One or more equations did not get rendered due to their size.

@[implicit_reducible]

instance instLEWhich {α : Type} :

Equations

One or more equations did not get rendered due to their size.

@[implicit_reducible]

instance instCommSemiringWhich {α : Type} [DecidableEq α] :

CommSemiring (Which α)

Equations

One or more equations did not get rendered due to their size.

@[implicit_reducible]

instance instPartialOrderWhich {α : Type} :

PartialOrder (Which α)

Equations

instPartialOrderWhich = { toLE := instLEWhich, lt := fun (a b : Which α) => a ≤ b ∧ ¬b ≤ a, le_refl := ⋯, le_trans := ⋯, lt_iff_le_not_ge := ⋯, le_antisymm := ⋯ }

instance instCanonicallyOrderedAddWhich {α : Type} [DecidableEq α] :

CanonicallyOrderedAdd (Which α)

instance instIsOrderedAddMonoidWhich {α : Type} [DecidableEq α] :

IsOrderedAddMonoid (Which α)

@[implicit_reducible]

instance instSemiringWithMonusWhich {α : Type} [DecidableEq α] :

SemiringWithMonus (Which α)

Equations

One or more equations did not get rendered due to their size.

@[implicit_reducible]

instance instCommSemiringWithMonusWhich {α : Type} [DecidableEq α] :

CommSemiringWithMonus (Which α)

Equations

instCommSemiringWithMonusWhich = { toSemiringWithMonus := instSemiringWithMonusWhich, mul_comm := ⋯ }

theorem Which.not_absorptive {α : Type} [DecidableEq α] (h : ∃ (x : α), ⊤) :

¬_root_.absorptive (Which α)

Which[X] is not absorptive as long as there is at least one variable

theorem Which.absorptive {α : Type} [DecidableEq α] (h : IsEmpty α) :

_root_.absorptive (Which α)

Which[∅] is absorptive

theorem Which.idempotent {α : Type} [DecidableEq α] :

_root_.idempotent (Which α)

instance instNontrivialWhich {α : Type} :

Nontrivial (Which α)

instance Which.instCharPZero {α : Type} [DecidableEq α] :

CharP (Which α) 0

Which α has characteristic 0 in the CharP sense: it is idempotent and nontrivial (wbot ≠ wset ∅), so every positive natural-number cast equals 1.
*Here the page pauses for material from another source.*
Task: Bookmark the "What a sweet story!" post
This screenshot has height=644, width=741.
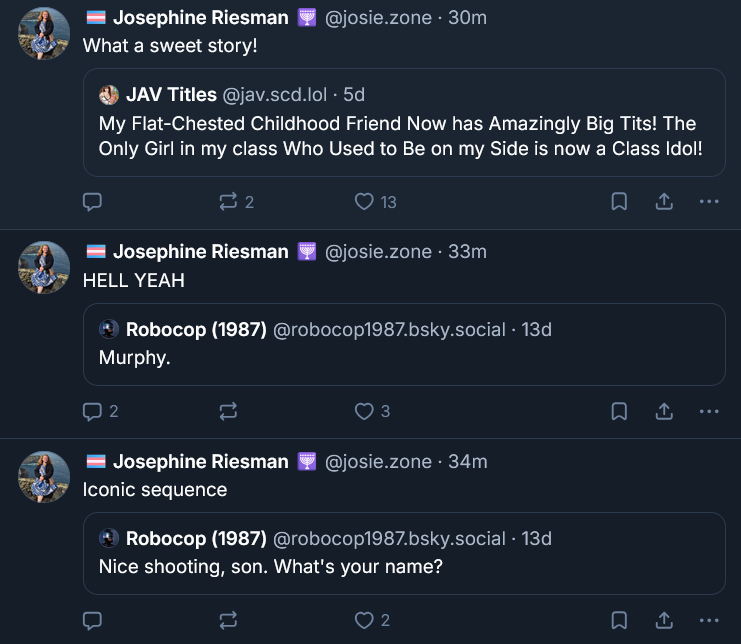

theorem Which.not_mul_sub_left_distributive {α : Type} [DecidableEq α] [Inhabited α] :

¬mul_sub_left_distributive (Which α)

In Which[X], as long as X is non-empty, times is not distributive over monus.

theorem Which.no_hom_from_BoolFunc {α : Type} [DecidableEq α] {Y : Type} [Inhabited Y] [Inhabited α] :

∃ (ν : Y → Which α), ¬∃ (φ : BoolFunc Y →+* Which α), ∀ (i : Y), φ (BoolFunc.var i) = ν i

There is no semiring homomorphism from BoolFunc Y to Which α (with α inhabited) sending the variables to arbitrary values: Which α is not absorptive (Which.not_absorptive), which contradicts var i + 1 = 1 in BoolFunc Y.